Pure human melanocyte cultures were established in a serum-free medium containing epidermal growth factor (10 ng/ml), hydrocortisone (10(-7) M), insulin (5-mu-g/ml), transferrin (10-mu-g/ml), cholera toxin (2 ng/ml), isobutylmethyl xanthine (10(-4) M) and bovine pituitary extract (30-mu-g/ml). To investigate the biological effects of PMA on melanocytes in vitro, the cells were incubated in media containing various concentration of PMA (including 0 nM, 85 nM and 170 nM), and grown continuously for 12 days without passage. The cells were observed for changes in cell morphology, cell cycle, cytoskeleton and HLA-DR expression. In addition, the effect of PMA on tyrosinase activity was also evaluated. The results revealed that the higher the PMA concentration, the higher the percentage of large irregularly shaped melanocytes. These large melanocytes were three to ten times the size of small bipolar or multipolar cells. A higher concentration of PMA was also associated with a higher percentage of melanocytes in the S and G2-M phases of the cell cycle and with a higher percentage of melanocytes as tetraploid and octaploid karyotypes.

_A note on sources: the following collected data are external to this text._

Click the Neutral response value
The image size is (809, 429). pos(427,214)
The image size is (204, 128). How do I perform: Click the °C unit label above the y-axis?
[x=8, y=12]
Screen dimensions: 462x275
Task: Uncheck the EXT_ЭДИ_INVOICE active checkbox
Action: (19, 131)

The cytoskeleton (vimentin) in the large irregularly shaped cells appeared disaggregated as compared with that in the usual dendritic cells with a compact distribution. HLA-DR was found to be expressed on some melanocytes growing in media containing PMA, appearing both in large dendritic cells and large irregularly shaped cells. None of the cells expressed HLA-DR when cultured in the abscence of PMA. PMA at 85 nM, but not at 170 nM, significantly stimulated tyrosinase activity as compared with the controls (0 nM PMA). It thus seems appropriate to study the carcinogenic or other properties of melanocytes in systems that do not contain PMA, such as the serum-free medium proposed by us.